Ottawa Fury, 7-9-11, 32 points, 12th place Eastern Conference
The first of LouCity’s three-game road trip to the Great White North.
Speaking of Great White!
What a gloriously awful 80s hair band they are/were.
Sunday, September 24, 2017, 2:00 p.m., which should fit right in with your Sunday Funday activities.
TD Place Stadium, which I assume is somewhere in Canada.
There’s probably a club-sponsored watch party, but IDK where it is.
Radio: 840 WHAS
Ottawa aren’t very good. They fired their head coach Paul Dalglish several weeks ago, and the anticipated “new manager bump” turned out to be more of a very, very deep pothole. They haven’t won a game since, is what I’m saying.

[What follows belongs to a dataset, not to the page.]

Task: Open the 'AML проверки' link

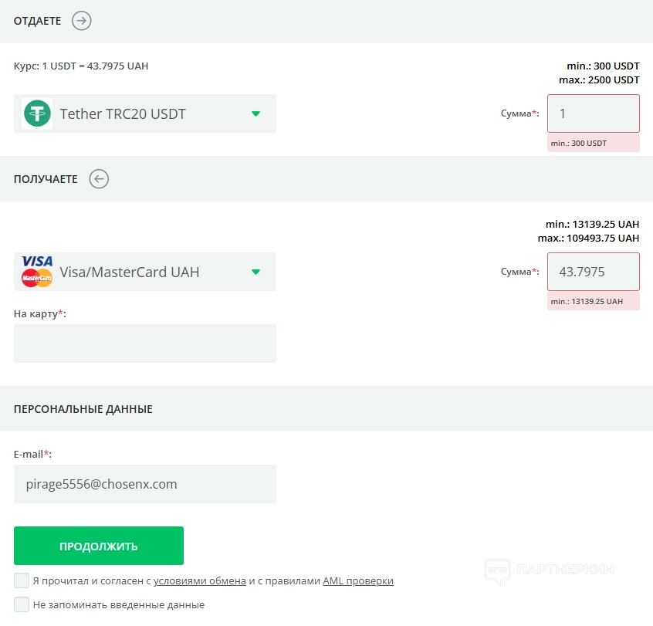Action: 358,581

The Furries don’t score much, and let others score too often. They do not pass the ball very much, or very well in the opponent’s half of the field. “Sixty percent of the time, it works every time” is a bad track record for both musk and soccer passing, but that’s what Ottawa’s doing right now. From now on, their offense will be called Sex Panther, which I like a lot better than the anthropomorphic flame that dances around their stadium.

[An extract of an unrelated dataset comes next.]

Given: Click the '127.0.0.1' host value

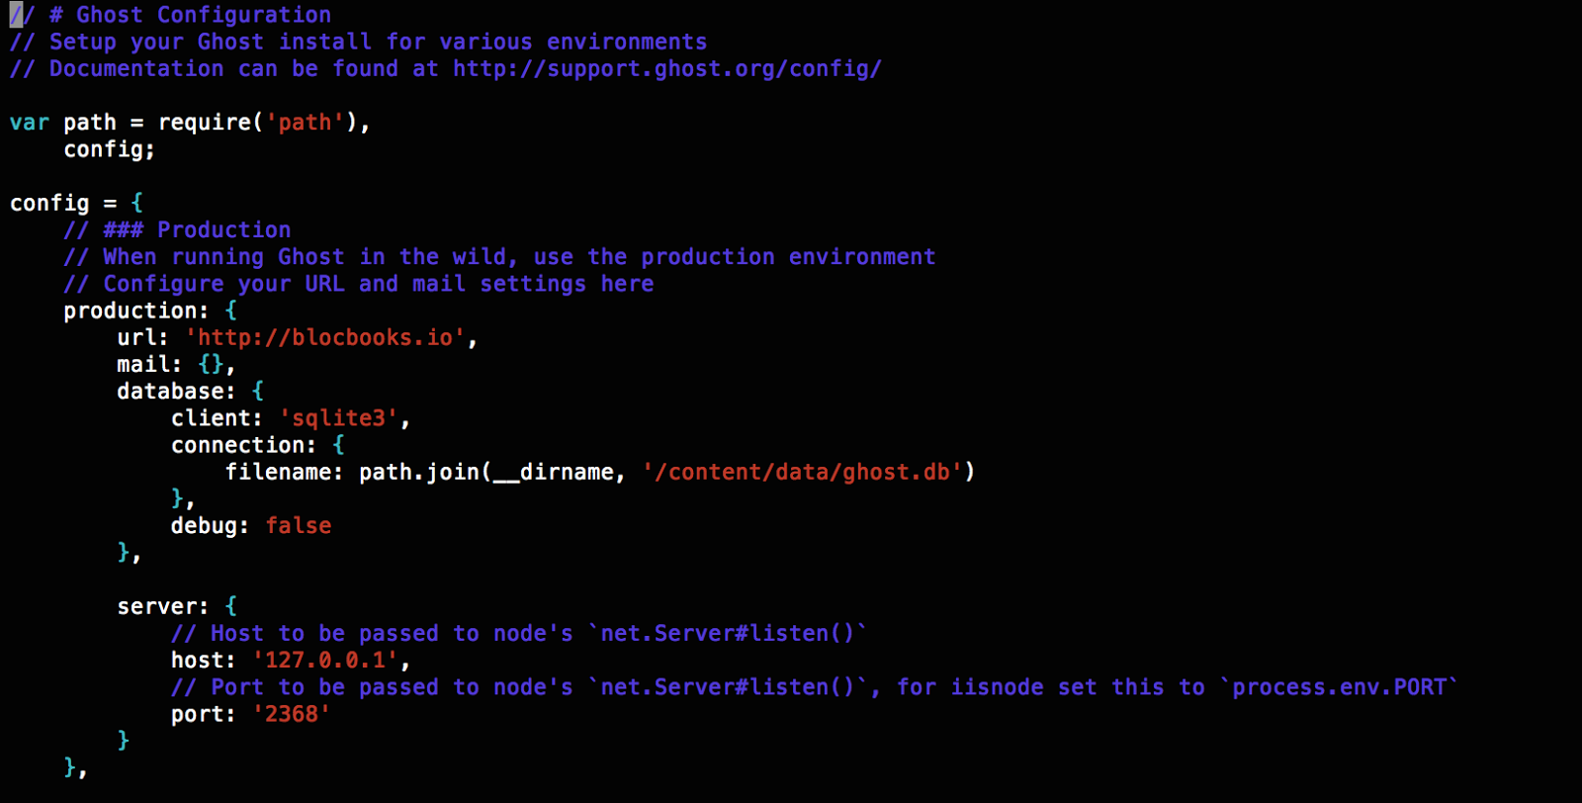Looking at the screenshot, I should 325,661.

TFW you’re squatting next to the physical manifestation of hell:
Guys for Sean Reynolds to physically manhandle include Duba Dos Santos and that’s kind of it. The Fury do like to try and send long balls over the top and crosses in from the wings, so it’ll be important to take that part of their game away when they manage to get the ball. Other than that, City’s job will be to try and clean up their midfield passing game and reanimate the offense after a less-than-stellar performance against a rather stuck-in Rochester team on Wednesday night.